**What to do:** Set down the complete data exactly as it appears below.
——
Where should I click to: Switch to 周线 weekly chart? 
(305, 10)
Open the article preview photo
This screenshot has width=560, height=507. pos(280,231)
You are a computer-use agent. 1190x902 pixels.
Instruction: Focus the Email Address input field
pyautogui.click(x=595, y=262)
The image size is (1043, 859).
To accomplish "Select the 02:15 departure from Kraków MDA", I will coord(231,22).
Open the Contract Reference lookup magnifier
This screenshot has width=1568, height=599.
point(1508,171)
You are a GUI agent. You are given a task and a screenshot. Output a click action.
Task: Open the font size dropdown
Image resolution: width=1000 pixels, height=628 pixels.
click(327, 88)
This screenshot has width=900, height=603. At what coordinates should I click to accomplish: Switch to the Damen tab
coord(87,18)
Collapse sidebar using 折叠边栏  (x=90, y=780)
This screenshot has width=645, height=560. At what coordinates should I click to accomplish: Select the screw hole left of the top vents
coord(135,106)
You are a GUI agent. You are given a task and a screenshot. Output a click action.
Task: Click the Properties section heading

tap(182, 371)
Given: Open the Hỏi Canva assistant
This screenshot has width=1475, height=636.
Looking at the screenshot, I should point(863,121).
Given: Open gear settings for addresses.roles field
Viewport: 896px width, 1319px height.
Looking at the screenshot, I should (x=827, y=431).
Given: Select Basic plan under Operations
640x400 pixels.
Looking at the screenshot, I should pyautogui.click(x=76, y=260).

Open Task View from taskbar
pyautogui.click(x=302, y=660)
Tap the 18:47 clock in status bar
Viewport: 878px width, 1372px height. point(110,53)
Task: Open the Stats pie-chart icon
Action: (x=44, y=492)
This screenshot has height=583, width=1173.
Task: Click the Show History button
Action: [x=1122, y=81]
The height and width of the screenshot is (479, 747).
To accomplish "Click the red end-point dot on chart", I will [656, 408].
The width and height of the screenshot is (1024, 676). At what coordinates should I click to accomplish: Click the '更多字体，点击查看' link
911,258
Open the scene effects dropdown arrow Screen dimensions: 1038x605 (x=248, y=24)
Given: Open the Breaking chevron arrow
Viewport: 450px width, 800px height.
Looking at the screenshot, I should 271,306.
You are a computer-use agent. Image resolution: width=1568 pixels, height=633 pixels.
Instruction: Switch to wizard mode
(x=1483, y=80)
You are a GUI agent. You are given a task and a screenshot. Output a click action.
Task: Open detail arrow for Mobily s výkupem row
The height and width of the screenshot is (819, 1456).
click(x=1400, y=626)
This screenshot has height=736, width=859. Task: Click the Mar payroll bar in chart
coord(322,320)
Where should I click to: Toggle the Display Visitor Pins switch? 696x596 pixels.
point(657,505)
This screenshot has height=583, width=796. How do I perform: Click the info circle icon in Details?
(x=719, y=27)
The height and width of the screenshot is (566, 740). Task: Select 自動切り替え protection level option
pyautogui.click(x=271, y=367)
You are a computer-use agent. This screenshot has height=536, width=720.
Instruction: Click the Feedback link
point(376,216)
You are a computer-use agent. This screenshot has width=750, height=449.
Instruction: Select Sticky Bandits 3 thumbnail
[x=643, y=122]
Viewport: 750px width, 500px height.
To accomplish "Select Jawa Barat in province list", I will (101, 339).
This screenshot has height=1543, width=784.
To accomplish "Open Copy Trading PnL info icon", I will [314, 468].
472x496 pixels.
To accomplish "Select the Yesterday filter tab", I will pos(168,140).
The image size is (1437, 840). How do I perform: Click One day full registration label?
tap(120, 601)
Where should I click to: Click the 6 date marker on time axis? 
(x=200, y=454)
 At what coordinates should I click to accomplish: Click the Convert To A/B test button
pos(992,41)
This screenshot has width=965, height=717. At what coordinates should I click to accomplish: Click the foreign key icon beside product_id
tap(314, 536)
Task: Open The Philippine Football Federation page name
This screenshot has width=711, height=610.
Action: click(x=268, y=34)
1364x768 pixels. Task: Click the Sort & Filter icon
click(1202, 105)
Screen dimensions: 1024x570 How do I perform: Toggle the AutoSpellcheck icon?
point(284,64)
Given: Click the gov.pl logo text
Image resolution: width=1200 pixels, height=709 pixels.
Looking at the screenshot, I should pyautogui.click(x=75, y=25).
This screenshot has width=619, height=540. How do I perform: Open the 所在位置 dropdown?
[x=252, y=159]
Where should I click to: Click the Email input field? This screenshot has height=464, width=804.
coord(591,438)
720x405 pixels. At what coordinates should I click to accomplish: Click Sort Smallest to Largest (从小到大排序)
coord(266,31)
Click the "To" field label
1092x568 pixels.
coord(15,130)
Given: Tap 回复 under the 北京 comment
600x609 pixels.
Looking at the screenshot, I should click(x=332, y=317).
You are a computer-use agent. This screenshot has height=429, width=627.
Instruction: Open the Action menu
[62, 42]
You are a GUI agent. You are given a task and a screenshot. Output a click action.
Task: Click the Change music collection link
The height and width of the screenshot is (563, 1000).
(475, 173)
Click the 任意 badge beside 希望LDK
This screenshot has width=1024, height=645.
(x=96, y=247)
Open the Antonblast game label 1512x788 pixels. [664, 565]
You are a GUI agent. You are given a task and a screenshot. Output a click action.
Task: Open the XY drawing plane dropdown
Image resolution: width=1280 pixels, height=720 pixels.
——
**Exercise output:**
Where should I click to: Switch to 周线 weekly chart? 
(305, 10)
Open the article preview photo
This screenshot has width=560, height=507. pos(280,231)
You are a computer-use agent. 1190x902 pixels.
Instruction: Focus the Email Address input field
pyautogui.click(x=595, y=262)
The image size is (1043, 859).
To accomplish "Select the 02:15 departure from Kraków MDA", I will coord(231,22).
Open the Contract Reference lookup magnifier
This screenshot has width=1568, height=599.
point(1508,171)
You are a GUI agent. You are given a task and a screenshot. Output a click action.
Task: Open the font size dropdown
Image resolution: width=1000 pixels, height=628 pixels.
click(327, 88)
This screenshot has width=900, height=603. At what coordinates should I click to accomplish: Switch to the Damen tab
coord(87,18)
Collapse sidebar using 折叠边栏  (x=90, y=780)
This screenshot has width=645, height=560. At what coordinates should I click to accomplish: Select the screw hole left of the top vents
coord(135,106)
You are a GUI agent. You are given a task and a screenshot. Output a click action.
Task: Click the Properties section heading

tap(182, 371)
Given: Open the Hỏi Canva assistant
This screenshot has width=1475, height=636.
Looking at the screenshot, I should point(863,121).
Given: Open gear settings for addresses.roles field
Viewport: 896px width, 1319px height.
Looking at the screenshot, I should (x=827, y=431).
Given: Select Basic plan under Operations
640x400 pixels.
Looking at the screenshot, I should pyautogui.click(x=76, y=260).

Open Task View from taskbar
pyautogui.click(x=302, y=660)
Tap the 18:47 clock in status bar
Viewport: 878px width, 1372px height. point(110,53)
Task: Open the Stats pie-chart icon
Action: (x=44, y=492)
This screenshot has height=583, width=1173.
Task: Click the Show History button
Action: [x=1122, y=81]
The height and width of the screenshot is (479, 747).
To accomplish "Click the red end-point dot on chart", I will [656, 408].
The width and height of the screenshot is (1024, 676). At what coordinates should I click to accomplish: Click the '更多字体，点击查看' link
911,258
Open the scene effects dropdown arrow Screen dimensions: 1038x605 (x=248, y=24)
Given: Open the Breaking chevron arrow
Viewport: 450px width, 800px height.
Looking at the screenshot, I should 271,306.
You are a computer-use agent. Image resolution: width=1568 pixels, height=633 pixels.
Instruction: Switch to wizard mode
(x=1483, y=80)
You are a GUI agent. You are given a task and a screenshot. Output a click action.
Task: Open detail arrow for Mobily s výkupem row
The height and width of the screenshot is (819, 1456).
click(x=1400, y=626)
This screenshot has height=736, width=859. Task: Click the Mar payroll bar in chart
coord(322,320)
Where should I click to: Toggle the Display Visitor Pins switch? 696x596 pixels.
point(657,505)
This screenshot has height=583, width=796. How do I perform: Click the info circle icon in Details?
(x=719, y=27)
The height and width of the screenshot is (566, 740). Task: Select 自動切り替え protection level option
pyautogui.click(x=271, y=367)
You are a computer-use agent. This screenshot has height=536, width=720.
Instruction: Click the Feedback link
point(376,216)
You are a computer-use agent. This screenshot has width=750, height=449.
Instruction: Select Sticky Bandits 3 thumbnail
[x=643, y=122]
Viewport: 750px width, 500px height.
To accomplish "Select Jawa Barat in province list", I will (101, 339).
This screenshot has height=1543, width=784.
To accomplish "Open Copy Trading PnL info icon", I will [314, 468].
472x496 pixels.
To accomplish "Select the Yesterday filter tab", I will pos(168,140).
The image size is (1437, 840). How do I perform: Click One day full registration label?
tap(120, 601)
Where should I click to: Click the 6 date marker on time axis? 
(x=200, y=454)
 At what coordinates should I click to accomplish: Click the Convert To A/B test button
pos(992,41)
This screenshot has width=965, height=717. At what coordinates should I click to accomplish: Click the foreign key icon beside product_id
tap(314, 536)
Task: Open The Philippine Football Federation page name
This screenshot has width=711, height=610.
Action: click(x=268, y=34)
1364x768 pixels. Task: Click the Sort & Filter icon
click(1202, 105)
Screen dimensions: 1024x570 How do I perform: Toggle the AutoSpellcheck icon?
point(284,64)
Given: Click the gov.pl logo text
Image resolution: width=1200 pixels, height=709 pixels.
Looking at the screenshot, I should pyautogui.click(x=75, y=25).
This screenshot has width=619, height=540. How do I perform: Open the 所在位置 dropdown?
[x=252, y=159]
Where should I click to: Click the Email input field? This screenshot has height=464, width=804.
coord(591,438)
720x405 pixels. At what coordinates should I click to accomplish: Click Sort Smallest to Largest (从小到大排序)
coord(266,31)
Click the "To" field label
1092x568 pixels.
coord(15,130)
Given: Tap 回复 under the 北京 comment
600x609 pixels.
Looking at the screenshot, I should click(x=332, y=317).
You are a computer-use agent. This screenshot has height=429, width=627.
Instruction: Open the Action menu
[62, 42]
You are a GUI agent. You are given a task and a screenshot. Output a click action.
Task: Click the Change music collection link
The height and width of the screenshot is (563, 1000).
(475, 173)
Click the 任意 badge beside 希望LDK
This screenshot has width=1024, height=645.
(x=96, y=247)
Open the Antonblast game label 1512x788 pixels. [664, 565]
You are a GUI agent. You are given a task and a screenshot. Output a click action.
Task: Open the XY drawing plane dropdown
Image resolution: width=1280 pixels, height=720 pixels.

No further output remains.